Alors que le conflit ukrainien prend une ampleur inquiétante, inhumaine, des voix se font entendre pour couper la Russie d’Internet. Des requêtes émises par l’Ukraine, mais envisagées partout dans le monde. Une solution a priori simple et efficace… mais qui serait une terrible erreur.

Bloquer la Russie, de Poutine. La chasser du cyberespace. La faire disparaître du Net, où les combats existent aussi, moins destructeurs en vie, certes, mais pas moins intenses, ou déséquilibrés.

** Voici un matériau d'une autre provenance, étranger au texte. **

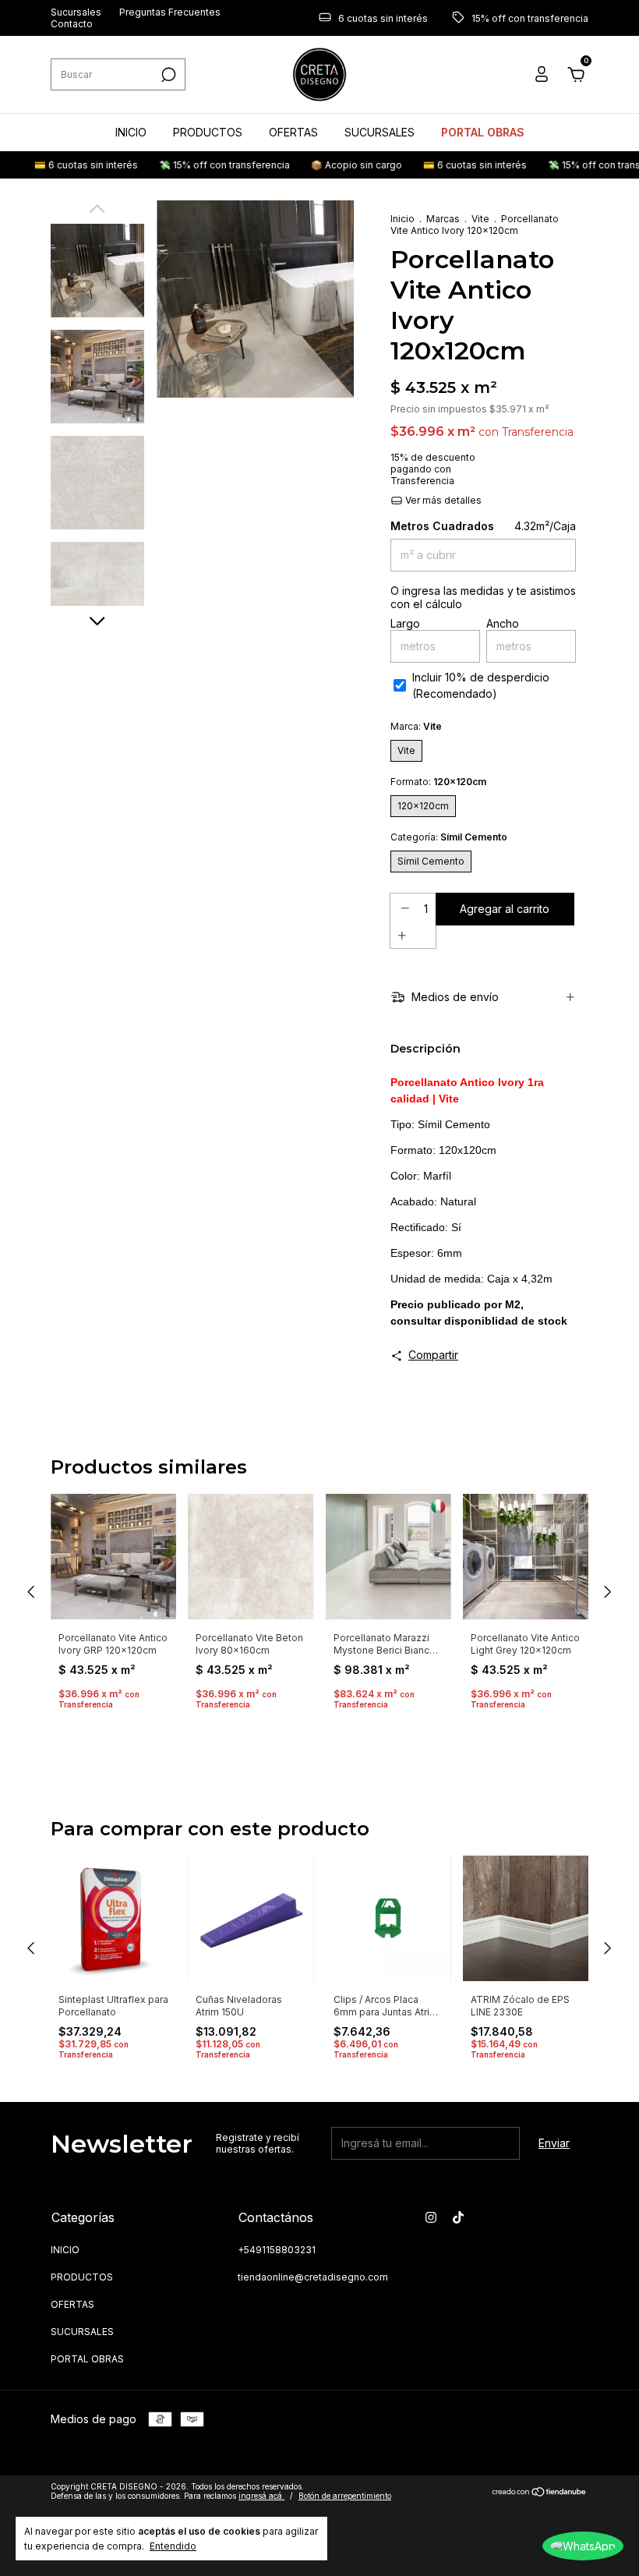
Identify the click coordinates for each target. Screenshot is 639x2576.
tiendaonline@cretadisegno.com (313, 2277)
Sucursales (76, 12)
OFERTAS (293, 132)
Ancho (502, 623)
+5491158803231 (277, 2250)
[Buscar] (167, 74)
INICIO (131, 132)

Depuis le début de l’invasion de l’Ukraine par la Russie, le 24 février dernier, un vent souffle, un courroux motivé par l’émotion et un sentiment d’injustice, d’impuissance. Que faire ? Comment contre-attaquer sans entrer en guerre ouverte, sans alimenter la crainte d’un conflit mondial, voire thermonucléaire, comme on disait du temps de la guerre plus si froide ?

Un appel désespéré

Le 28 février dernier, alors que la Russie menait son opération d’invasion militaire de l’Ukraine depuis quatre jours, Mykhailo Fedorov, vice-premier ministre ukrainien, envoyait une lettre à Göran Marby, président directeur général de l’ICANN. Celle-ci enjoignait le dirigeant de la société américaine privée à but non lucratif, qui supervise l’allocation des noms de domaine, à prendre des mesures urgentes et extrêmes.

DR – Lettre du vice-premier ministre ukrainien à l’Icann, en date du 28 février 2022.

Des mesures qui visaient à effacer la Russie d’Internet, notamment par la révocation « permanente ou temporaire » de certains domaines de premier niveau national (CCTLD), comme le .ru et le .su, par la révocation également des certificats SSL, et aussi par la fermeture du serveur DNS root situé en Russie.

Mykhailo Fedorov expliquait par ailleurs dans ce courrier avoir demandé au RIPE NCC, le registre régional des adresses IP (qui couvre l’Europe et une partie de l’Asie), le retrait de toutes les adresses IP allouées aux registres locaux russes.

Un double appel qui en dit long sur le désespoir de l’Ukraine et qui a été entendu, mais n’a heureusement pas été suivi d’effet. Aussi horrible que cela puisse paraître, l’inaction apparente est la seule décision qui devait être prise. Il y avait autrement trop à perdre.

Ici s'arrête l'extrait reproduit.